#### Problems to work on
A. The article about Joanne Huang gives a reason for why she learned to bake in 2014. In one to three sentences, state that reason and the circumstances the article describes.
B. Using the article about Joanne Huang, answer yes or no to whether each statement agrees with it, and quote the deciding words: (i) Huang received her award in Sao Paulo, Brazil. (ii) Lim's family bakery was founded in 1989. (iii) Lim delivered his baked goods to seven school canteens.
C. Write the next few sentences of the article about Joanne Huang, continuing after its final sentence.

#### Source
begin

The Star·12/19/2025 23:00:00
語音播報

WHEN Joanne Huang picked up baking over a decade ago, she did not expect it to become her life’s work. What began as an act of love to ease her baker husband’s workload ended up taking her to the global stage.

In July, the 44-year-old Singaporean received the World Confectioner of the Year 2025 award at the International Union of Bakers and Confectioners Awards in Sao Paulo, Brazil. Although she sees herself as still a rookie in the industry, she is the first South-East Asian woman to earn the title.

She learnt how to bake in 2014 to help out her husband, Forest Lim, 49. She watched him wake up five days a week at 2am to make curry puffs, doughnuts and egg tarts before delivering them to seven school canteens.

Pregnant with their second child then, she could only help with packing and accompanying him on his delivery runs.

The couple and their son, then two years old, lived in an HDB flat above Lim’s family bakery – founded in 1979 as New Generation Confectionery in Ang Mo Kio Avenue 1 – while waiting for their own flat to be ready.

Born in Taiwan, Huang moved to Singapore in early 2012, after a whirlwind one-month romance with Lim, whom she met while working has a dance instructor in November 2011.

end

Entries on target coordinates
begin

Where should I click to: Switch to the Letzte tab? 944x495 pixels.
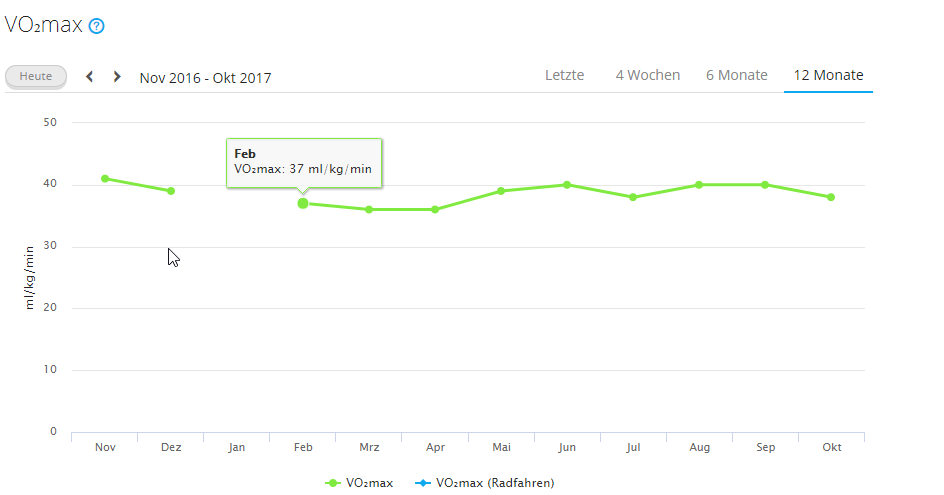564,75
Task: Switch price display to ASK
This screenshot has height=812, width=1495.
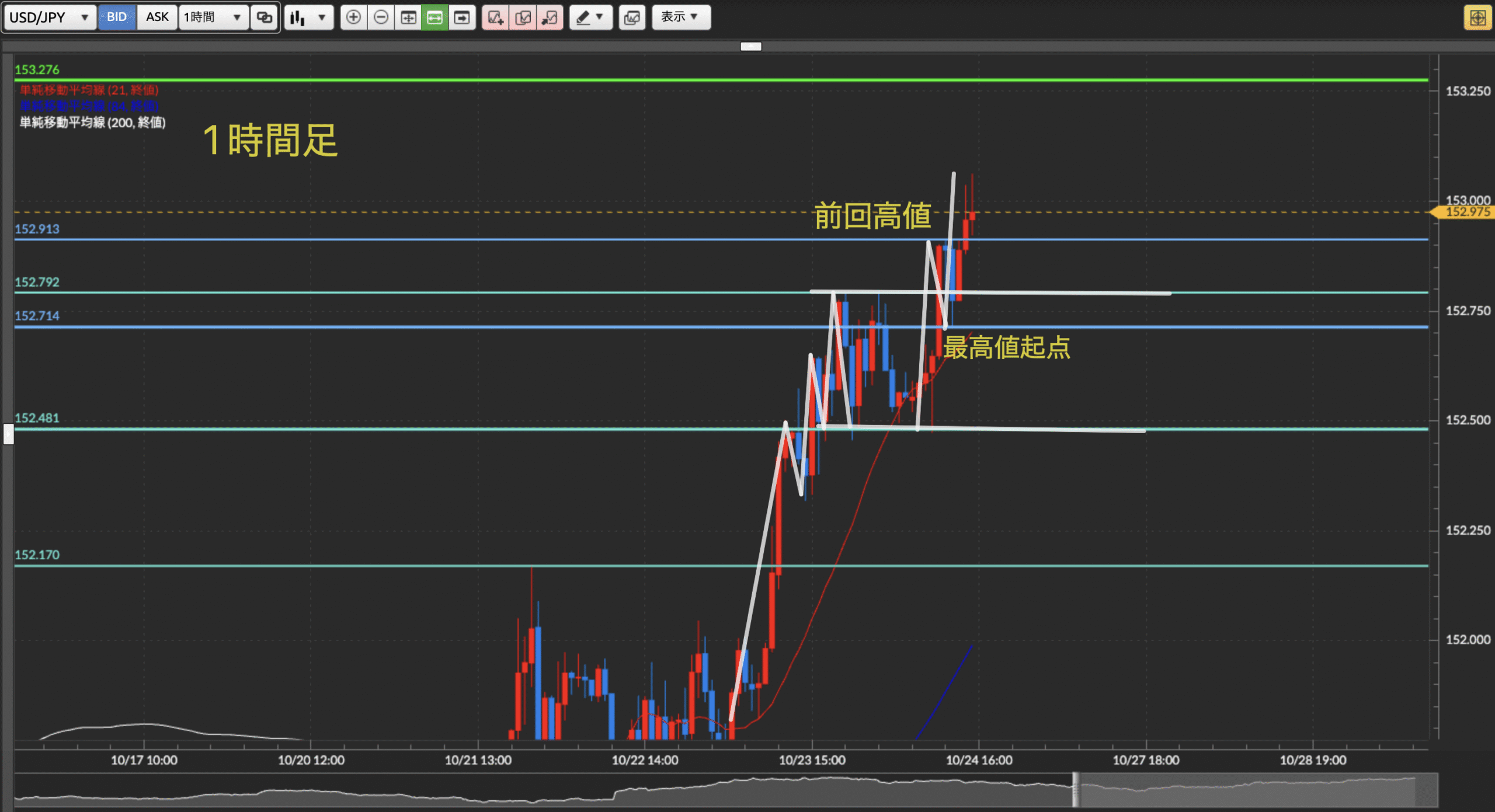Action: tap(157, 17)
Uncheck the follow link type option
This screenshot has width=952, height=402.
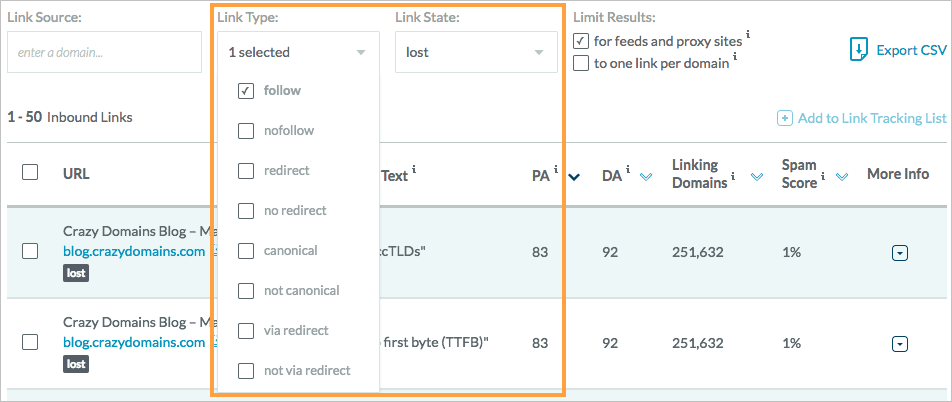246,91
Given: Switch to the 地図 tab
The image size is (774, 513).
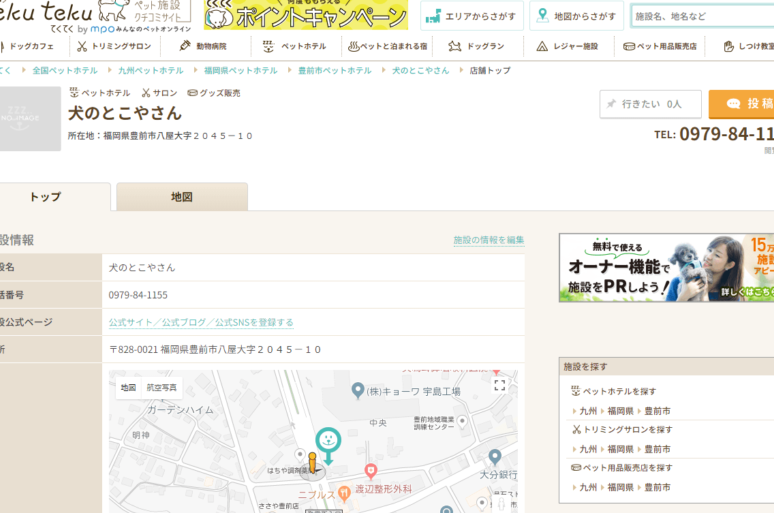Looking at the screenshot, I should (x=182, y=197).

end

#### In response
A. She learned to bake in 2014 to help her husband, Forest Lim, ease his workload. She had watched him wake up five days a week at 2am to make curry puffs, doughnuts and egg tarts before delivering them to seven school canteens.

B.
(i) Yes: "at the International Union of Bakers and Confectioners Awards in Sao Paulo, Brazil"
(ii) No: "founded in 1979 as New Generation Confectionery in Ang Mo Kio Avenue 1"
(iii) Yes: "before delivering them to seven school canteens"

C.
She married him in May the following year and became a stay-at-home mother.

“It pained me to see my husband working so hard and I wanted to find some way to help him,” she recalls.

Up till then, Huang, who has a certificate of study in applied foreign languages from the Overseas Chinese University in Taichung City, had worked only as a dance teacher.

With no baking experience, she suggested creating an online platform specialising in customised cakes for special occasions, which were then becoming popular. Lim handled production while she managed their Facebook marketing and orders.

“Right there and then, I knew I wanted to learn cake-making first to ease his burden,” she says.

Secret plan

After giving birth to her second child in March 2014, she took both children to Taiwan for a month in November, telling her husband she wanted to visit her family. It was a cover for her plan: an intensive two-week cake-making course at a bakery school there.

“The timing was right. My mother was able to help look after my children while I attended classes and learnt how to make cakes. I wanted to surprise my husband when I got back.”

On her first morning back in Singapore, she prepared whipped cream and decorated a cake her husband was supposed to work on. Surprised by her new skills, he supported her decision to continue attending bakery classes here and urged her to enter competitions.

She eventually worked alongside him full time.

Today, her creations – cakes, shio pan and sourdough loaves –sell out regularly.

Winning the global award in her 11th year of baking marked a milestone she had never dreamt of, says Huang, who hopes her win will motivate younger bakers.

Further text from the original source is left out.